Viking Holdings Ltd (VIK) is not a strong buy at the current pre-market price of $72, given the mixed technical indicators, bearish short-term stock trend, and lack of immediate trading signals. While the company has strong financial performance and positive long-term growth prospects, the stock's near-term outlook and sentiment suggest waiting for a better entry point.
The MACD is negative and contracting, RSI is neutral at 47.717, and moving averages are converging, indicating no clear trend. The stock is trading near its pivot level of 70.331, with resistance at 73.676 and support at 66.985. Short-term stock trends suggest a 90% chance of a -0.96% decline in the next day and a -5.34% decline in the next week.

Hedge funds are significantly increasing their positions in the stock, with a 248.13% increase in buying over the last quarter.

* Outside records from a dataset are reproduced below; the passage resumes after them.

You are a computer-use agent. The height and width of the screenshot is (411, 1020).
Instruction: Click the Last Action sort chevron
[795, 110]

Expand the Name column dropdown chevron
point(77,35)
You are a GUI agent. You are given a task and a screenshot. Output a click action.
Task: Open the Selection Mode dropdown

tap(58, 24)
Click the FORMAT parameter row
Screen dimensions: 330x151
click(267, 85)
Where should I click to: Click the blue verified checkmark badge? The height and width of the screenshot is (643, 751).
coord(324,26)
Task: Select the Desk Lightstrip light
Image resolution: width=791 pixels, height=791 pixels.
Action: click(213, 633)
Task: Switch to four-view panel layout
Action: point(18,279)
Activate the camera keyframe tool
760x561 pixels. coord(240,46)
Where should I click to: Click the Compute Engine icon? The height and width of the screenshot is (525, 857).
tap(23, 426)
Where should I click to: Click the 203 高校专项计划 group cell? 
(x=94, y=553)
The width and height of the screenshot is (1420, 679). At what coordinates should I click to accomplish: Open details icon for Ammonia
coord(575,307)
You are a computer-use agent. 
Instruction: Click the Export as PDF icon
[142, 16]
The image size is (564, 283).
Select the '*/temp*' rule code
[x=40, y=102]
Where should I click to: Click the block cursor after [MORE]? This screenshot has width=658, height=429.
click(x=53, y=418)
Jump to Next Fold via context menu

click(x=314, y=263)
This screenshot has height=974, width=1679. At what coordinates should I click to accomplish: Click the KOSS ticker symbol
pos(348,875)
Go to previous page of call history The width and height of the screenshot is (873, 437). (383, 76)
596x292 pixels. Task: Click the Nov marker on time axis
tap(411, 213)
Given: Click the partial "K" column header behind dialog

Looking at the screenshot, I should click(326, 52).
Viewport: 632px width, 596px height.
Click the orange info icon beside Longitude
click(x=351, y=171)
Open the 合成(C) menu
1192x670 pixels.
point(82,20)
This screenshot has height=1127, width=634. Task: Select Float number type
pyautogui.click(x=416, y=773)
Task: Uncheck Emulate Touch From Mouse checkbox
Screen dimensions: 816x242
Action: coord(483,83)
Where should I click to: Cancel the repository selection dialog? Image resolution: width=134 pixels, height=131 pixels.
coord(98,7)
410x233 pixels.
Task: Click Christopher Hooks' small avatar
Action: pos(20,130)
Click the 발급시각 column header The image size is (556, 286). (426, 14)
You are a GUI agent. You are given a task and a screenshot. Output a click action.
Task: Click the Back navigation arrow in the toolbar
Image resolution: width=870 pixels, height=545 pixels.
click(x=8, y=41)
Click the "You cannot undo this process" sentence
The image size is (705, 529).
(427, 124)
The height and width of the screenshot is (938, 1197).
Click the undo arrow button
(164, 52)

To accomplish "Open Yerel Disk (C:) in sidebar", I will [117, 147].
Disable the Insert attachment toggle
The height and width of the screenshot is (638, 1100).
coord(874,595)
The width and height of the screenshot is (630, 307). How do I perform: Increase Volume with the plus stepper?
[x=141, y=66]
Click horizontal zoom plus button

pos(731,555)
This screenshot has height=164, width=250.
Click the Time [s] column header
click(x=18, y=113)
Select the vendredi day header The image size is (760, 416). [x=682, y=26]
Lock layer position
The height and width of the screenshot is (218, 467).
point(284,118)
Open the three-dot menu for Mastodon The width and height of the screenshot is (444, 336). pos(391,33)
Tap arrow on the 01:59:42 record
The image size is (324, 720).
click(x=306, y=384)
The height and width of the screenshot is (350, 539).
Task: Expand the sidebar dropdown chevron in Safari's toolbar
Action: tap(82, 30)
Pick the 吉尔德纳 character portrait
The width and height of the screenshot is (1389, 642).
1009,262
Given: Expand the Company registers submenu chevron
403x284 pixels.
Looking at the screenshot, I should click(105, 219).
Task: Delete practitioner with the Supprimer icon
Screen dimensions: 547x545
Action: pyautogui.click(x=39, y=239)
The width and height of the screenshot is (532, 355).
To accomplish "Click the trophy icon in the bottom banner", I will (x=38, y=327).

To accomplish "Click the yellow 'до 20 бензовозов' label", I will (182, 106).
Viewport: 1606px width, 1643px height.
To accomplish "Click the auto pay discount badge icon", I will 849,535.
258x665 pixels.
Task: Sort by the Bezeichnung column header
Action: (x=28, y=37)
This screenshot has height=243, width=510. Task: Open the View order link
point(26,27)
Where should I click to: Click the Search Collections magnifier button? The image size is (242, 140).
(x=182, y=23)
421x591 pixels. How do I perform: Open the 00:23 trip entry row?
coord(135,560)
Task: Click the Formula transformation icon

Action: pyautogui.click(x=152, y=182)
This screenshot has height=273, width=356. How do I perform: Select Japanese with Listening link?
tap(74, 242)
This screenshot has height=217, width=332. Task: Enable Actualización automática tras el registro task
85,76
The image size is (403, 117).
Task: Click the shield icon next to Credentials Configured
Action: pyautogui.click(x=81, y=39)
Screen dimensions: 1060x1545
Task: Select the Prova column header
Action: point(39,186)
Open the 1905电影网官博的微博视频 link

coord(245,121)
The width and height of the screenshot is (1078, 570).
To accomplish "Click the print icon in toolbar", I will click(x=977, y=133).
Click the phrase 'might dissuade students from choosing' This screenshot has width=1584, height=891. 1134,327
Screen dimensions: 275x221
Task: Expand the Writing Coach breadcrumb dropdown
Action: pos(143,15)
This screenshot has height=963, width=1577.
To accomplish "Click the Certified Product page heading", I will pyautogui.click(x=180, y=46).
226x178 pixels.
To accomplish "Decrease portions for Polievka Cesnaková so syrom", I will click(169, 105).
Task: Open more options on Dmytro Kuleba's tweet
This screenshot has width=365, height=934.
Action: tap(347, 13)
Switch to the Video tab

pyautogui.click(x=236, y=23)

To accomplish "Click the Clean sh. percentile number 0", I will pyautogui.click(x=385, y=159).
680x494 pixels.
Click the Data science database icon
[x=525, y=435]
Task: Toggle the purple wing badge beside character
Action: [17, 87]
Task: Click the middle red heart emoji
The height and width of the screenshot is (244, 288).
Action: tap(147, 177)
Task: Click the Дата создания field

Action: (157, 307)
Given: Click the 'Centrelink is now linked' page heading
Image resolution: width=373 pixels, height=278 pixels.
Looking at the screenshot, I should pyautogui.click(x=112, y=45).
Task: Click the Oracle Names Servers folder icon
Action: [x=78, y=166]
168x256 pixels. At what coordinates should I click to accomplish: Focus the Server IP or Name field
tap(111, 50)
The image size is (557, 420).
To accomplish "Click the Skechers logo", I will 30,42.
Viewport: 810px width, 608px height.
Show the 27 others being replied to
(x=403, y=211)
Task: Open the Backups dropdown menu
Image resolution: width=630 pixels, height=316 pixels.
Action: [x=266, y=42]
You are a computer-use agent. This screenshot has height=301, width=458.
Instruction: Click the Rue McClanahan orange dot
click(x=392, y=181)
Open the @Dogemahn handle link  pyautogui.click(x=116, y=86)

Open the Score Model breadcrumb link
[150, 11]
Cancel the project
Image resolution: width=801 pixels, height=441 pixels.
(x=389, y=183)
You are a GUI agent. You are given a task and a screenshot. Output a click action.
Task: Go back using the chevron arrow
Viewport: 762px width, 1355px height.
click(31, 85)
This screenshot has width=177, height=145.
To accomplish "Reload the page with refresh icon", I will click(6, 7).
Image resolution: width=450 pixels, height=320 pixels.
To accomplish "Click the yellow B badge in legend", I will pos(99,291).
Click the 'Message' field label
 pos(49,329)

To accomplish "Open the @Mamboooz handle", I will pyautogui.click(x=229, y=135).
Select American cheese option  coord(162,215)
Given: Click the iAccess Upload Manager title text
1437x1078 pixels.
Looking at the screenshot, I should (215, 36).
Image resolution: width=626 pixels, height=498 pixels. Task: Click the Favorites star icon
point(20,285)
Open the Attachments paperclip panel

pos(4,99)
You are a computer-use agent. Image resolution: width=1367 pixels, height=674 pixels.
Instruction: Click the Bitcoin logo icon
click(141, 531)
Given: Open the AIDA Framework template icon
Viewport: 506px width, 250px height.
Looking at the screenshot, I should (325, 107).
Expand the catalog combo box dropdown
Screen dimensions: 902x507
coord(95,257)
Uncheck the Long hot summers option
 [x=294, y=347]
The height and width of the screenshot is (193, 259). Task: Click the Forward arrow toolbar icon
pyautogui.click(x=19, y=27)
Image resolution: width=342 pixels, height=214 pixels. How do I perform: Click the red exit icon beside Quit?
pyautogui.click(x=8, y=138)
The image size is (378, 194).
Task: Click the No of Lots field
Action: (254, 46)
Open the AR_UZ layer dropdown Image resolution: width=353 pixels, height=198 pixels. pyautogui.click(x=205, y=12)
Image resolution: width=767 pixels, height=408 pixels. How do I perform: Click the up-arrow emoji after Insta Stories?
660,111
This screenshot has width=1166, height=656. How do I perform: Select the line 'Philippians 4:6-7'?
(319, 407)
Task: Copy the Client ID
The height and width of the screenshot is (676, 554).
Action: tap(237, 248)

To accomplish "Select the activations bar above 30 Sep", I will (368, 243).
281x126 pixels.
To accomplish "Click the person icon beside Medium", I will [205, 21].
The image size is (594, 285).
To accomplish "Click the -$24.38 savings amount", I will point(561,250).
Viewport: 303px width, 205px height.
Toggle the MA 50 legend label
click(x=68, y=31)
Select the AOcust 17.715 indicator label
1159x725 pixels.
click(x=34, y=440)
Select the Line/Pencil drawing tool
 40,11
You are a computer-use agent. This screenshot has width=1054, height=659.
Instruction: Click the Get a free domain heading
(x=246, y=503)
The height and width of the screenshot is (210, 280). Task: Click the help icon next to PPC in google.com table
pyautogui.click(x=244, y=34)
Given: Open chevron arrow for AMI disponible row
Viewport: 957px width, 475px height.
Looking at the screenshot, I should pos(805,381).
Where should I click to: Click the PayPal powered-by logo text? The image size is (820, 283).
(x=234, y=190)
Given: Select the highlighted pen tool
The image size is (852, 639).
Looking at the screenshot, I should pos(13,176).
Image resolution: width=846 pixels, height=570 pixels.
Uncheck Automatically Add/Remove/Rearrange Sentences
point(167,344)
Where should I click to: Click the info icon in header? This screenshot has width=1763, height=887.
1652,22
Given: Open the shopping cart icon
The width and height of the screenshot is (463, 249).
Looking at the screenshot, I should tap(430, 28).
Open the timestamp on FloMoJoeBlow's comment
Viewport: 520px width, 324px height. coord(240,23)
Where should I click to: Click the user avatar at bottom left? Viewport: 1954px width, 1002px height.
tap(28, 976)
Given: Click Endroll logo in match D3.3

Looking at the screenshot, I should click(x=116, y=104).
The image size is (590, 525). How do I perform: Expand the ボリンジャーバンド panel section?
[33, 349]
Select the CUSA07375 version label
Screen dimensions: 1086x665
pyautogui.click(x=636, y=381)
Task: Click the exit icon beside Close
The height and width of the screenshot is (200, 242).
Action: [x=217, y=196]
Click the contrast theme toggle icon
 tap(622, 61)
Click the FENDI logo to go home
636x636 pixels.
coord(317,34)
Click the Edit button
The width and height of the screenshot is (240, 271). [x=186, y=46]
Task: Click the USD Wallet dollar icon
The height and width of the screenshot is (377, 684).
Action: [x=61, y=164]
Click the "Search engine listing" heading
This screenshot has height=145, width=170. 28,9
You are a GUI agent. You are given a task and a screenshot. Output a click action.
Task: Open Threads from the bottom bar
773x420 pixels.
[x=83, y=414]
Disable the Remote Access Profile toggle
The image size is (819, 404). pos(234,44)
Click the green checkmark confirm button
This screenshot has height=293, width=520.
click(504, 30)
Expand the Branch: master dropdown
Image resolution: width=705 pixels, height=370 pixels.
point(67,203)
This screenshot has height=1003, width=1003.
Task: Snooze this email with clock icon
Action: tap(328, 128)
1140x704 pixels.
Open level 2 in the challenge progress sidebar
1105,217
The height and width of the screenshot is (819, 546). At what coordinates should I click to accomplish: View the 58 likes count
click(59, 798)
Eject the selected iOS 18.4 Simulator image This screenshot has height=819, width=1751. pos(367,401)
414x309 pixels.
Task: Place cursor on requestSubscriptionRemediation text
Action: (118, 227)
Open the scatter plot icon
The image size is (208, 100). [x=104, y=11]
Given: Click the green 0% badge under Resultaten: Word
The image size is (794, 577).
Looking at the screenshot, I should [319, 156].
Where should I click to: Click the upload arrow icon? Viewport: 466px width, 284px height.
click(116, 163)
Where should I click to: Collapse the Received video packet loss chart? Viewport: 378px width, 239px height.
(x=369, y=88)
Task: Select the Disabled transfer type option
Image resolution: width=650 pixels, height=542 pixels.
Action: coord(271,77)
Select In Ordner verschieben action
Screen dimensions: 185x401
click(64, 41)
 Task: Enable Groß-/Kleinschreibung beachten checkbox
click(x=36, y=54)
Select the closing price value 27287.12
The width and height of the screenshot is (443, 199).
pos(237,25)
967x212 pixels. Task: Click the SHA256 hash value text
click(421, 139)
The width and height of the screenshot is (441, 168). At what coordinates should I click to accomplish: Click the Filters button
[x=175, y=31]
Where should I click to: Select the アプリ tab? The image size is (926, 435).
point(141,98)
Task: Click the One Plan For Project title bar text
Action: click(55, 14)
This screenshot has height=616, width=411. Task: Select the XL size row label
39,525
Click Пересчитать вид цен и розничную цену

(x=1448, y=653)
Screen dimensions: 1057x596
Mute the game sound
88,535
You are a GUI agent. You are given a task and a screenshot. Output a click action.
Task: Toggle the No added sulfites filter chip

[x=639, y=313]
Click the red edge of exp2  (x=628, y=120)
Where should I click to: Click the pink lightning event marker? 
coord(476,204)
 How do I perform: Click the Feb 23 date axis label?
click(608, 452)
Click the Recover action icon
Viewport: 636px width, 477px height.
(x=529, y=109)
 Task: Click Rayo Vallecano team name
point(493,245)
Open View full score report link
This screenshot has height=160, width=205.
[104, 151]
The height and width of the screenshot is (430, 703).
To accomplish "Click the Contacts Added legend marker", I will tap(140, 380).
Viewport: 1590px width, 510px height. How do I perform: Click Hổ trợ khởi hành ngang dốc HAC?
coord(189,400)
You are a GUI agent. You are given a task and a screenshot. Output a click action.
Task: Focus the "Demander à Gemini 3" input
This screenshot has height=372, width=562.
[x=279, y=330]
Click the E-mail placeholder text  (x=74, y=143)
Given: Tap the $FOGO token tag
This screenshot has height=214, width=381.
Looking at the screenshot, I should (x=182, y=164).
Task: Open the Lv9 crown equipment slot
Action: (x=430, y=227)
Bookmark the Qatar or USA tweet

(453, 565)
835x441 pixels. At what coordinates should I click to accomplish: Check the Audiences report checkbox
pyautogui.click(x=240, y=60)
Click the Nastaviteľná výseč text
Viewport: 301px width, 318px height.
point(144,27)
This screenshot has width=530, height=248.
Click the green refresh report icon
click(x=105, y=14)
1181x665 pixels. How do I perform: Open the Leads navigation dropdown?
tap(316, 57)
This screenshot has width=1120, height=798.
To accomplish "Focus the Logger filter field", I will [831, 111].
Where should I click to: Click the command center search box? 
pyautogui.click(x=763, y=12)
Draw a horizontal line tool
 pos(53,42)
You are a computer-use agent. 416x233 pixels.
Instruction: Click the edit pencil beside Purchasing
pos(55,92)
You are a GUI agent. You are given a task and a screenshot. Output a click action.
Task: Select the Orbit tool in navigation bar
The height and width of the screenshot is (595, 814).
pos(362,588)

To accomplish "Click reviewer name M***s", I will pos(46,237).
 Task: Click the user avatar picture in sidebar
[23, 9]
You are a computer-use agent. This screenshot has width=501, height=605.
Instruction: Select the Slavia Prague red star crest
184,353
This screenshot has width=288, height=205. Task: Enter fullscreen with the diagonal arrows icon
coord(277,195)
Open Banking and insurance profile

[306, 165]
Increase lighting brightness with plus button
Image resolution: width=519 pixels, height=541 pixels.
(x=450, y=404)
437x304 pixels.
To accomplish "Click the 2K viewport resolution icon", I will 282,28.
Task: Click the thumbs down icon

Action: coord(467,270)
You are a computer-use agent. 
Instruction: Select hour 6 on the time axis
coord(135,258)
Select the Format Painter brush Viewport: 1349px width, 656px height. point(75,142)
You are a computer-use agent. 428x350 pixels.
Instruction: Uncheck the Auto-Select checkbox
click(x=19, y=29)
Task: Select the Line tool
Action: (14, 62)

Strong Q4 financial performance with revenue up 27.76% YoY, net income up 199.94% YoY, and EPS up 191.30% YoY.
Analysts have raised price targets, with multiple 'Buy' ratings and a consensus target range of $69-$90.
Short-term stock trends are bearish, with a high probability of decline in the next week and month.
Options market sentiment is bearish, as indicated by the high put-call ratios.
Geopolitical risks, such as the Middle East conflict and rising oil prices, could impact the company's operations and profitability.
In Q4 2025, Viking Holdings reported strong financial growth: Revenue increased by 27.76% YoY to $1.72 billion, net income surged by 199.94% YoY to $299.91 million, EPS grew by 191.30% YoY to $0.67, and gross margin improved by 9.20% to 36.69%.
Analysts are generally positive on Viking Holdings, with multiple firms raising price targets recently. UBS, Stifel, Citi, BofA, and JPMorgan maintain 'Buy' or 'Overweight' ratings, with price targets ranging from $83 to $90. However, Mizuho maintains an 'Underperform' rating despite raising its target to $69.